Louis Marriott, Contributor
WHEN I entered Jamaica College (JC) as a boarder in January 1947, one of the most unpleasant aspects of that prestigious institution was bullying - not just the common ragging that was a feature of life in boarding schools, but downright crude cruelty inflicted by muscular senior boys on small defenceless juniors.
As I learnt about the relatively recent history of the place, I marvelled at the fact that some of the more notorious bullies would have been the beneficiaries of the war that Michael Manley was reputed to have successfully waged on bullying in his senior years as a boarding student when most of the 1947 bullies were juniors.
In my boarding house, though, there was one senior boy who was an emphatically conspicuous non-bully. He was a scholarship holder from Claremont, St Ann, whom I first met as a fellow member of the school choir under the baton of the famous George Goode.

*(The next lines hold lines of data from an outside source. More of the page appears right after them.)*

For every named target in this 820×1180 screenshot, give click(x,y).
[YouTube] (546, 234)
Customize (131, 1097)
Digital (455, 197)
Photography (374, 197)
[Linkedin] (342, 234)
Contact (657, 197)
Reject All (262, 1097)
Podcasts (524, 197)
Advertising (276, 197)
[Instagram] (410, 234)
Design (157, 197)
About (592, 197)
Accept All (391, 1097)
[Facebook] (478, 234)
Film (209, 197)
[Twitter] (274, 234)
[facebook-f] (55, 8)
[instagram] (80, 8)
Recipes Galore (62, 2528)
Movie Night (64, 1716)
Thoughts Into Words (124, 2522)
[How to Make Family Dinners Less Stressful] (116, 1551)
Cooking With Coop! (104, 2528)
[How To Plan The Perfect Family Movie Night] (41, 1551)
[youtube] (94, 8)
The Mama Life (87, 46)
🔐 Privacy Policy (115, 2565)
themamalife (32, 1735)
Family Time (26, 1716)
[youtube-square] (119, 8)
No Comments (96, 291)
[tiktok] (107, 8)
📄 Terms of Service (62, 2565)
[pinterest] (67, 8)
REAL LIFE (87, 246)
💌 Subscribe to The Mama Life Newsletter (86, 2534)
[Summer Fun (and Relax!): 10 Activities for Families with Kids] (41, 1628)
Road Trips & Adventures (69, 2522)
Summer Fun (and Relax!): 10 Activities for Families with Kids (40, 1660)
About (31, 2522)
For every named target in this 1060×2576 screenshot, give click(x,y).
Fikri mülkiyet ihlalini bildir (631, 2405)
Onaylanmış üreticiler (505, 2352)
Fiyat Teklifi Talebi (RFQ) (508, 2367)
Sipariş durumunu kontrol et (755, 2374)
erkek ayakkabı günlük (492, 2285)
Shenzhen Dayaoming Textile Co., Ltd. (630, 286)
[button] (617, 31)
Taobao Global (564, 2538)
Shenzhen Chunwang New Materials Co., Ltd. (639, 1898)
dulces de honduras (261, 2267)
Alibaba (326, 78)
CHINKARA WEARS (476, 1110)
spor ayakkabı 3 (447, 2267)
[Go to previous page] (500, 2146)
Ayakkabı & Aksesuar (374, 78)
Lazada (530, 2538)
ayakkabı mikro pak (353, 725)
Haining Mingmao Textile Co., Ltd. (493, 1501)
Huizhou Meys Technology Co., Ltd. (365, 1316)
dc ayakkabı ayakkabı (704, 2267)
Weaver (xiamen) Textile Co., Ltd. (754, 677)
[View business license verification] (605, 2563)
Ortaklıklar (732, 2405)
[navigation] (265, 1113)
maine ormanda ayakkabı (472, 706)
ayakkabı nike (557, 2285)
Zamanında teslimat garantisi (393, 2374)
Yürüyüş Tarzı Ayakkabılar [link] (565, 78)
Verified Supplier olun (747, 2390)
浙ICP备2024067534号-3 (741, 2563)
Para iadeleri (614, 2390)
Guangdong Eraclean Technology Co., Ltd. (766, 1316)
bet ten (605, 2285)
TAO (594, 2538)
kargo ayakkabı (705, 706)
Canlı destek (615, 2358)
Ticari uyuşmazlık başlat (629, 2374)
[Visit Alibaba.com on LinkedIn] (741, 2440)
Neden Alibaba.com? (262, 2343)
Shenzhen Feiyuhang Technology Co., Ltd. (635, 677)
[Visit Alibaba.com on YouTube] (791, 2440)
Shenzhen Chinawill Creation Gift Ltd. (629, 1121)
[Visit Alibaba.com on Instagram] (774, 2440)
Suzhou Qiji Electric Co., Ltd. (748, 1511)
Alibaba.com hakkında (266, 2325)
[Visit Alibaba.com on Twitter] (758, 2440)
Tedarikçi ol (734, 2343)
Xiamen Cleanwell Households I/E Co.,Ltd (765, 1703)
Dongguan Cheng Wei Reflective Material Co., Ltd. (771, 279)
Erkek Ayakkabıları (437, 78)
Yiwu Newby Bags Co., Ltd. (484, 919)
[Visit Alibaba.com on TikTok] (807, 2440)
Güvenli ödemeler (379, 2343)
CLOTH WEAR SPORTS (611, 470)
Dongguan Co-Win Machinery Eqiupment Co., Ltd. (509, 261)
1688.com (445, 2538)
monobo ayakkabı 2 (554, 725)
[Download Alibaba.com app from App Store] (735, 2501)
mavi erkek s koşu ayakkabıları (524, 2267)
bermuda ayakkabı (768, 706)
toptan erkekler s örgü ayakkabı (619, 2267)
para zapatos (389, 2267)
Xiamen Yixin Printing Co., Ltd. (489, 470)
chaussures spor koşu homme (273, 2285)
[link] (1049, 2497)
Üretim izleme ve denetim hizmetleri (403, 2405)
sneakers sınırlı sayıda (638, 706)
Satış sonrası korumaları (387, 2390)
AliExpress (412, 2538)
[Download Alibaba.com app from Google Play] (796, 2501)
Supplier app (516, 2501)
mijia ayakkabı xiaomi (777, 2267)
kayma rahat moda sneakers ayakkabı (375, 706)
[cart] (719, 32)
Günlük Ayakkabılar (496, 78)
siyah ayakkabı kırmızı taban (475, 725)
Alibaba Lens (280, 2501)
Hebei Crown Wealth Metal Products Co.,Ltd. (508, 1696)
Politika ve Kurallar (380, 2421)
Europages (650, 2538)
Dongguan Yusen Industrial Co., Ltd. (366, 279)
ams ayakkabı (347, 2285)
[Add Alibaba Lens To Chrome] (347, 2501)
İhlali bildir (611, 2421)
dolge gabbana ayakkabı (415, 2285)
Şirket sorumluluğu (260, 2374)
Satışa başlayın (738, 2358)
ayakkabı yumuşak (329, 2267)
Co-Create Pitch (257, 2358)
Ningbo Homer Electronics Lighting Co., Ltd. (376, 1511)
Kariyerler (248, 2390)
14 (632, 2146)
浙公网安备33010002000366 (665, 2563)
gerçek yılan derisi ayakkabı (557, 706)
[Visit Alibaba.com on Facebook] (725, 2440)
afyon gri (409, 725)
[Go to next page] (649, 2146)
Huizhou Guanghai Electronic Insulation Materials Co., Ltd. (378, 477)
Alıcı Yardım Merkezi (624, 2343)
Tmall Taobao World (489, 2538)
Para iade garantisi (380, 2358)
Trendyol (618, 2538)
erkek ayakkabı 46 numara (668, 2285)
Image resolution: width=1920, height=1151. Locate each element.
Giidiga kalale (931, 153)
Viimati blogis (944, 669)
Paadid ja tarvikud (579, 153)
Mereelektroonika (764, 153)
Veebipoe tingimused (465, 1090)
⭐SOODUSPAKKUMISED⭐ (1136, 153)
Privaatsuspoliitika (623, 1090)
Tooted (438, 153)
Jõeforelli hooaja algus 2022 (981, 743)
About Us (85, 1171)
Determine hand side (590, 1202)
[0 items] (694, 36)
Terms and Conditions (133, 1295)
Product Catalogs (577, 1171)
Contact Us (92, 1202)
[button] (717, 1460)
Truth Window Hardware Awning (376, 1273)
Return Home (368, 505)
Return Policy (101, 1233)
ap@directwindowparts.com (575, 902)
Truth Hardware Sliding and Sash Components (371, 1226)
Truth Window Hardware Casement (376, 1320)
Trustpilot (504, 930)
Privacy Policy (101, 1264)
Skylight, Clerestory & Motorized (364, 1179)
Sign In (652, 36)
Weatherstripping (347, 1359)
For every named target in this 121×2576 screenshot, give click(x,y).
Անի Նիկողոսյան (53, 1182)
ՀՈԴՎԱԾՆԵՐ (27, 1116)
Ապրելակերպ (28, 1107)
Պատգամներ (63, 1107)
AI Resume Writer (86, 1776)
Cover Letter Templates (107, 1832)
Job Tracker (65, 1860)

As JC boys were referenced only by surname, I knew him as Mullings. His peers called him 'Foggy', but juniors like me were not privileged to utter senior boys' nicknames. I learnt his first name - Seymour - when, as a third-former, I became official scorer for the school's first XI cricket team, for which he bowled orthodox offspin and sometimes wielded a useful bat in the lower order.
His greatest claim to campus fame, however, was his virtuoso piano-playing, which had him sharing organ-grinding duties in the chapel with a couple of teachers who clearly could not match his sublime skill.
Behaved like a Friend
Unlike the bullies, who apparently regarded themselves as enemies of small boys, Mullings behaved like a friend. He was my dormitory monitor for a year and once threatened me with punishment for insolence, which, coming from any other senior source, would have had me quaking in my shoes.
He reached for his toothbrush and toothpaste in his locker, handed them to me and commanded, "Come and brush my teeth." We both collapsed in a fit of laughter, and that was the end of the matter. That brief episode was an example of Mullings' lack of venom and his ever-present creative sense of humour.
There was a period some years after Jamaica College, in which I saw him fairly frequently, as he courted a talented young actress who was my colleague in the Caribbean Thespians Dramatic Society. He was then a commissioned land surveyor and a renowned jazz pianist. He was still the gentleman that I knew in our boyhood days - well spoken, civil, friendly, unselfish, modest, caring, compassionate, patriotic, a pillar of integrity; precisely the type of product that JC designed for Jamaica and for the world.
His first essay into representational politics was a bittersweet experience. In 1969, Mullings was chosen as the People's National Party's (PNP) standard-bearer to replace a party giant, Dr Ivan Lloyd, who was the first PNP candidate to win an election when he took the St Ann parish seat in the unicameral Legislative Council by-election in 1942. Two years later, in the first general election under universal adult suffrage, Dr Lloyd won a large majority as the PNP candidate in South-Eastern St Ann against the national trend by which the party won only five seats in the 32-member House of Representatives.
Dr Lloyd won huge majorities in successive elections thereafter and South-Eastern St Ann was clearly one of the safest PNP constituencies in Jamaica. However, in 1969, claiming difficulties with the new PNP leadership of Michael Manley, Dr Lloyd resigned his parliamentary seat, thus forcing a by-election.
After Mullings' selection as PNP candidate came, the news that Dr Lloyd's son, Garland Lloyd, a young JC old boy, was the Jamaica Labour Party candidate. The intriguing question then was: Is South Eastern St Ann PNP or Lloyd territory? Mullings won the seat comfortably and went on to become as dominant as Dr Lloyd had been in the past.
With the PNP in power in 1972 to 1980, and again in 1989-2007, and with several government reshuffles, Mullings held, at different times, a variety of portfolios - minister of agriculture and fisheries; finance and planning; foreign affairs and foreign trade; land and the environment; local government; and mining and Natural resources.
He was deputy prime minister from 1993 until his retirement from active politics in 2001, when he took up the post of ambassador to the United States of America, which he held for three years.
From the man in the street in Claremont to the other side of the House of Representatives, he was always respected as fair and balanced, dignified, friendly and non-confrontational in his politics and administration, and a man of unquestionable integrity.
In his term as minister of foreign affairs and foreign trade, he paid several visits to London on duty. In the high commission's lobby was a pipe organ, a relic of the days when the building was church property. It is said that on each of Mullings' visits the staff of the high commission, JAMPRO and the Jamaica Tourist Board would be treated to a 'Foggy' Mullings organ recital.